Category: Maieutics

  • Respawn.

    Nell’angolo più insicuro e uggioso c’è lui. Rannicchiato su se stesso. Le gambe strette fra le braccia. Foto, istantanee di momenti mai vissuti, scivolano leggere come foglie secche.

    Mi guarda.
    Sorride.
    Un sorriso inerme,
    pietoso.

    Mi parla. Lasciando che le parole scorrano lentamente, da sole. Risuonano dolcemente. Accarezzano i capelli, e gli occhi. Chiusi. I suoi occhi invece sono aperti, sfidano la penombra, si cercano intorno sperando di riconoscere una figura familiare.

    Una piccola distrazione.
    Giro lo sguardo verso un altro ricordo.
    Lui non c’è più.

    Resta qualche foto,
    che svanisce tra le mani,
    ricomparendo in altri dove,
    che non mi appartengono più.

  • Think a little thing of me.

    Mi immergo in una vasca di led blu. Luci grandi e piccole, volteggiano come le lucciole.

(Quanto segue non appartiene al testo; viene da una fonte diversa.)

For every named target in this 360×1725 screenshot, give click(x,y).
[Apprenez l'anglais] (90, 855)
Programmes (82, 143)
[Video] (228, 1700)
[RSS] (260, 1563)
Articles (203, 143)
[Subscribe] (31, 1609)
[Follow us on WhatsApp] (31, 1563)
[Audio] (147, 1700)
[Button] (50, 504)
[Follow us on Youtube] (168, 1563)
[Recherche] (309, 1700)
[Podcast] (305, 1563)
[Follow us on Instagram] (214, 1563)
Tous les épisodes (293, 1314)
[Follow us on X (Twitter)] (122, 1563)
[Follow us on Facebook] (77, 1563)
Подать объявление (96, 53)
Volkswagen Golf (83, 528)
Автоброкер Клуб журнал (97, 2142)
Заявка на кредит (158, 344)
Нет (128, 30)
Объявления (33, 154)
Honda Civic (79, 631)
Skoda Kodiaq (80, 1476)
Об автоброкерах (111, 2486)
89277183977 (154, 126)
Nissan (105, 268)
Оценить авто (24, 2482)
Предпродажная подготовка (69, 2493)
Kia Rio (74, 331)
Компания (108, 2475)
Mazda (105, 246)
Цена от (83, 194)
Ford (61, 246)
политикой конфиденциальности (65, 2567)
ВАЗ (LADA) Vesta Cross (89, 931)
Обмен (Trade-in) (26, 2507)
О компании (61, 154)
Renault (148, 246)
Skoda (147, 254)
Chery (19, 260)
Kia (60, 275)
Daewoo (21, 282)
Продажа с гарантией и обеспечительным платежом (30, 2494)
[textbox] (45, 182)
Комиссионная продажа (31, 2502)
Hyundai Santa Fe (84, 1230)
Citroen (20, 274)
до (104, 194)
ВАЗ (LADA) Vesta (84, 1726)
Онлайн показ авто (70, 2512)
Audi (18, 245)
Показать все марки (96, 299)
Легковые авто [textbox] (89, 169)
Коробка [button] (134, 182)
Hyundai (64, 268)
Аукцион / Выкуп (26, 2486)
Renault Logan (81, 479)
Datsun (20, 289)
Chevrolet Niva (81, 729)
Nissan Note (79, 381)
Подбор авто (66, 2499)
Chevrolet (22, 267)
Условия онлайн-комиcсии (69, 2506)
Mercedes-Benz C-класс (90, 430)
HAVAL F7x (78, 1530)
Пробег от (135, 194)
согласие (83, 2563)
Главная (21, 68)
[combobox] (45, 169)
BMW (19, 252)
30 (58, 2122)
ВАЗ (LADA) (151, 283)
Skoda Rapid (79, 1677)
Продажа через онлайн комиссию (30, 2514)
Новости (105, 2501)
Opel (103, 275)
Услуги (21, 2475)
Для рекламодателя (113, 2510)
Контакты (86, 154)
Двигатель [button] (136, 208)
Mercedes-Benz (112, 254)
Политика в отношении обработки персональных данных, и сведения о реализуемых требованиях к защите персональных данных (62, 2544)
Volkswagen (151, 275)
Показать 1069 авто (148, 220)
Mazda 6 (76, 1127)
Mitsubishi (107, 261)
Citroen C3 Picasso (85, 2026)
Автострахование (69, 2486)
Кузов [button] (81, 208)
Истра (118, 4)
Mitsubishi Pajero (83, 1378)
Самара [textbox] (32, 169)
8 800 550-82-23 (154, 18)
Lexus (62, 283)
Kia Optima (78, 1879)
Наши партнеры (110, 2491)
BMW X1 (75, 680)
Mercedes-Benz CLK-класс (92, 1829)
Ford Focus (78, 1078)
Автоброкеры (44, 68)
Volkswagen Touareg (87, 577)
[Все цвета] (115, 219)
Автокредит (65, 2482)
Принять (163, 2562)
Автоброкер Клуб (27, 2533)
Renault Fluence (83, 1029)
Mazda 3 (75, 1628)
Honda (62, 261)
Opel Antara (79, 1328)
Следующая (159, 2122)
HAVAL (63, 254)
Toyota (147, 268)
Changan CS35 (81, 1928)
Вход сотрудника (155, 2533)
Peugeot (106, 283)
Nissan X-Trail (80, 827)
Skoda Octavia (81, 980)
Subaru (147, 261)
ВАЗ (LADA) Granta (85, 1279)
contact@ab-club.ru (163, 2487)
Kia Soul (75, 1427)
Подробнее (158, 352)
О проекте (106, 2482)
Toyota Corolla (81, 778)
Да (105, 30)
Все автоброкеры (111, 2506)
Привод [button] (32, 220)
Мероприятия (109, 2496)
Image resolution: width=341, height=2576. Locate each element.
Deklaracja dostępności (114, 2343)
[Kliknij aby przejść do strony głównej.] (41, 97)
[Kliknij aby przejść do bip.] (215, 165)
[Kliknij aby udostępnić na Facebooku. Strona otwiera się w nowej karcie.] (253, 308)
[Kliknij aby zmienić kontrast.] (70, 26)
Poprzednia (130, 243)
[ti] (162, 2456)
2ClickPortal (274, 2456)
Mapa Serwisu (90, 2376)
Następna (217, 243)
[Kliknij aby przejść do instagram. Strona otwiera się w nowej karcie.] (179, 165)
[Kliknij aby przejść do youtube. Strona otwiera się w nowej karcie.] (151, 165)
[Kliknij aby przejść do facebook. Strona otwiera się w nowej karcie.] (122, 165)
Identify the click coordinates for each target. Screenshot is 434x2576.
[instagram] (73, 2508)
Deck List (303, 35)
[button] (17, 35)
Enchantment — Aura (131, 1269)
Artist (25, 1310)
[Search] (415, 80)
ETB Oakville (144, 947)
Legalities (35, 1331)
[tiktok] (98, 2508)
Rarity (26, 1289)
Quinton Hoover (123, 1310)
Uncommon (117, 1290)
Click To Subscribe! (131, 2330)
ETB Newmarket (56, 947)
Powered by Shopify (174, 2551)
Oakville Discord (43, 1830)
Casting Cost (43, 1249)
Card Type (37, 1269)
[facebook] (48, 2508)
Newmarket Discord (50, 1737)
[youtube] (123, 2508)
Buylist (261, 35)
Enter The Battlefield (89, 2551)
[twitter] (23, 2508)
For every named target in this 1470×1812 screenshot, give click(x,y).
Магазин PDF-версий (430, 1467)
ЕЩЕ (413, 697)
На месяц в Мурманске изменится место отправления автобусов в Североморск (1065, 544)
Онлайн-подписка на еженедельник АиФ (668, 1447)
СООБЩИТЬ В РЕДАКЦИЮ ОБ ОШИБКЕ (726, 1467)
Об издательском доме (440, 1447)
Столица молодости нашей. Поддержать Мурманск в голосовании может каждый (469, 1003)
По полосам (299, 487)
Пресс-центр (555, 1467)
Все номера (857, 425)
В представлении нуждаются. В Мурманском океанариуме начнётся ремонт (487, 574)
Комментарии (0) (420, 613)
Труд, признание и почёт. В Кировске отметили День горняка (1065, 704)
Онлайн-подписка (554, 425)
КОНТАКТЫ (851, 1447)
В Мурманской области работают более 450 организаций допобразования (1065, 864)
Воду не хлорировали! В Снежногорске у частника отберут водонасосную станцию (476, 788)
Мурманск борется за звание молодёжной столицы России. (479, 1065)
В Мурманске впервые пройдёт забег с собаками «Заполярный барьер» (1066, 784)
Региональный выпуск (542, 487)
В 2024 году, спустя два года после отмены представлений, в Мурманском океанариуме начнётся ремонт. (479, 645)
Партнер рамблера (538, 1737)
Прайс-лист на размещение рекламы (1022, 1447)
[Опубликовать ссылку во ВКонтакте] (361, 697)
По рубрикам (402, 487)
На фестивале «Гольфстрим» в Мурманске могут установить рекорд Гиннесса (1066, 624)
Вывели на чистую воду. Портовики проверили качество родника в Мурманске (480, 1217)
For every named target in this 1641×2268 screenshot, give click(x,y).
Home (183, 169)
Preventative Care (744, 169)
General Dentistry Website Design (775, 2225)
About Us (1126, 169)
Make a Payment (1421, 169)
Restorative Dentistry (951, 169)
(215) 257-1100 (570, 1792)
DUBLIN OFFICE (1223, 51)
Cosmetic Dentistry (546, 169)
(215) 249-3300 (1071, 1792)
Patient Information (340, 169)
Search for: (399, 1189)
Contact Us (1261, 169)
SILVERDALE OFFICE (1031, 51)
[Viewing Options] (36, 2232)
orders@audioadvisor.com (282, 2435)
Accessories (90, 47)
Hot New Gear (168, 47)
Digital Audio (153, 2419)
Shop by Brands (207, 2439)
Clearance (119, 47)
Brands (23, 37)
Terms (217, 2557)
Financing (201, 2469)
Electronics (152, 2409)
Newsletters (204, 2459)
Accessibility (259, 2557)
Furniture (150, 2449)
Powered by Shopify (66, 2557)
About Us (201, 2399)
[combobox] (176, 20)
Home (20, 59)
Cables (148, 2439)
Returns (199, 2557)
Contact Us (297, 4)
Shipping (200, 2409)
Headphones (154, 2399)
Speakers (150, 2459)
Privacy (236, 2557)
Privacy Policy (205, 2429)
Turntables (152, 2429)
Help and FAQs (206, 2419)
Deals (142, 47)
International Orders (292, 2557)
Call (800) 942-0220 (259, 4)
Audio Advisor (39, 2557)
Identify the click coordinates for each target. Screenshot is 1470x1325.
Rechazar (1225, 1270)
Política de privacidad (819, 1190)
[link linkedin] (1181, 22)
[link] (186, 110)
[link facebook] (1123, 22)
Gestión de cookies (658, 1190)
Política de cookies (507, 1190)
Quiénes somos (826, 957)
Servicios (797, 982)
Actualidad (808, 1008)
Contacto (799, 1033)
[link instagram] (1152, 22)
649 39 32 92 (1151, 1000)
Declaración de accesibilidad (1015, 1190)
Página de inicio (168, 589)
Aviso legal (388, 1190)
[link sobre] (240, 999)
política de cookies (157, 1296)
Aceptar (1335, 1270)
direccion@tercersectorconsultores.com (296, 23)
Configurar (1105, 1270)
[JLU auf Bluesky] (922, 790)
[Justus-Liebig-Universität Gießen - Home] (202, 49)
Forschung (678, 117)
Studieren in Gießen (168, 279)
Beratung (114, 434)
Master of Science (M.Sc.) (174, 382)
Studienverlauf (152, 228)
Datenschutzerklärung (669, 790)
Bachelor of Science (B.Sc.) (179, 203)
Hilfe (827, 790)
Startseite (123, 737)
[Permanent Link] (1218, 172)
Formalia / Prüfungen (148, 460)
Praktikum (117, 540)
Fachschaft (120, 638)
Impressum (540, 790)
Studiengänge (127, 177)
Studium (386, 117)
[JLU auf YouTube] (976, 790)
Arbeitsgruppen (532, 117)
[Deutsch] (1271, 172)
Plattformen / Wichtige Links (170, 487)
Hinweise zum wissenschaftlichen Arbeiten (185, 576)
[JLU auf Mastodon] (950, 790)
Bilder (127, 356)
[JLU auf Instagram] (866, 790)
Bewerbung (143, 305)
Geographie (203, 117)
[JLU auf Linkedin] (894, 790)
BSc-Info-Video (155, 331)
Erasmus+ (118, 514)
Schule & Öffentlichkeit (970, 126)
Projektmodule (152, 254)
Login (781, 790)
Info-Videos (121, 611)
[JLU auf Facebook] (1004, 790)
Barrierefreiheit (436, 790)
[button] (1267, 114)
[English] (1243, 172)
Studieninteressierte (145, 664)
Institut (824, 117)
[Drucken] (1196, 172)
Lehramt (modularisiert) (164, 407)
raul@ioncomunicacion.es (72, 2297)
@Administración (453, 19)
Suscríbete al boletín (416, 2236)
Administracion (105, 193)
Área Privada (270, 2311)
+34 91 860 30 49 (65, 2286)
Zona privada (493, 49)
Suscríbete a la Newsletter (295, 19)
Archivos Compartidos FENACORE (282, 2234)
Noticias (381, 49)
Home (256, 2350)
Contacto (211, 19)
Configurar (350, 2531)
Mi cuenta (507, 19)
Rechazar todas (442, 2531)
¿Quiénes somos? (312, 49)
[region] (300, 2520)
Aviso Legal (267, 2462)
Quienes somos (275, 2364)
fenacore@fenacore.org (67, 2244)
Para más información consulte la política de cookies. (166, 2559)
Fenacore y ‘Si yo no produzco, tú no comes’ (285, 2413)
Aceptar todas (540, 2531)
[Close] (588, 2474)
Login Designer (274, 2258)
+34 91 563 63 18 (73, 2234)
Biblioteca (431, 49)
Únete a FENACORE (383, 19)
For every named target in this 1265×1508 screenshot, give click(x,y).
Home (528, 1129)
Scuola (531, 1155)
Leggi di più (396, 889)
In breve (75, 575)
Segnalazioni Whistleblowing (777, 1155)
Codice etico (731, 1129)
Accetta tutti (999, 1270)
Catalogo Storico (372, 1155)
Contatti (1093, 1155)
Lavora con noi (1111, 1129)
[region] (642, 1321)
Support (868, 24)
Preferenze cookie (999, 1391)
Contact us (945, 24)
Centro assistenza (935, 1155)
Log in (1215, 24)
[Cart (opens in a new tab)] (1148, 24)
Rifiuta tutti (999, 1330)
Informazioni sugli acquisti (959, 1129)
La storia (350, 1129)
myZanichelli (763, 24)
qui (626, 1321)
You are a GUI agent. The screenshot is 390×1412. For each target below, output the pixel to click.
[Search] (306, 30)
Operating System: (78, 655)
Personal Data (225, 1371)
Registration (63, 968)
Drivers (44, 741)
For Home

Il mio corpo è insensibile, ed è caldo come l’acqua, che è calda come l’aria.

    Fisso un punto luminoso di fronte a me. Lascio che gli occhi divergano. Le immagini iniziano a sdoppiarsi. In questo momento la realtà è un po’ a sinistra e un po’ a destra, e se potessi muovere le mani non saprei dove portarle.

    Ti prendo la mano, sott’acqua.
    Vorresti sapere cosa sta per succedere.
    Ma non sta per succedere nulla.
    Ciò che succede ora è già così dolce.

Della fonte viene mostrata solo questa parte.